Start of Block
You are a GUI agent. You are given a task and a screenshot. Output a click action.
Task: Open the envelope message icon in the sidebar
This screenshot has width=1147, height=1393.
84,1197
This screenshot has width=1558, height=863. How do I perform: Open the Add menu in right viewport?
End of Block
Start of Block
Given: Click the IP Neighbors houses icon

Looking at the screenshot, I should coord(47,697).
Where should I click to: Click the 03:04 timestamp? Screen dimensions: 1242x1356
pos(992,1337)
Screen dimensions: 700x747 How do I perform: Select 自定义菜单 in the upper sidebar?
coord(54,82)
End of Block
Among the lines of the data, which ones contain the word "Open"? Show them.

Task: Open the envelope message icon in the sidebar
This screenshot has width=1558, height=863. How do I perform: Open the Add menu in right viewport?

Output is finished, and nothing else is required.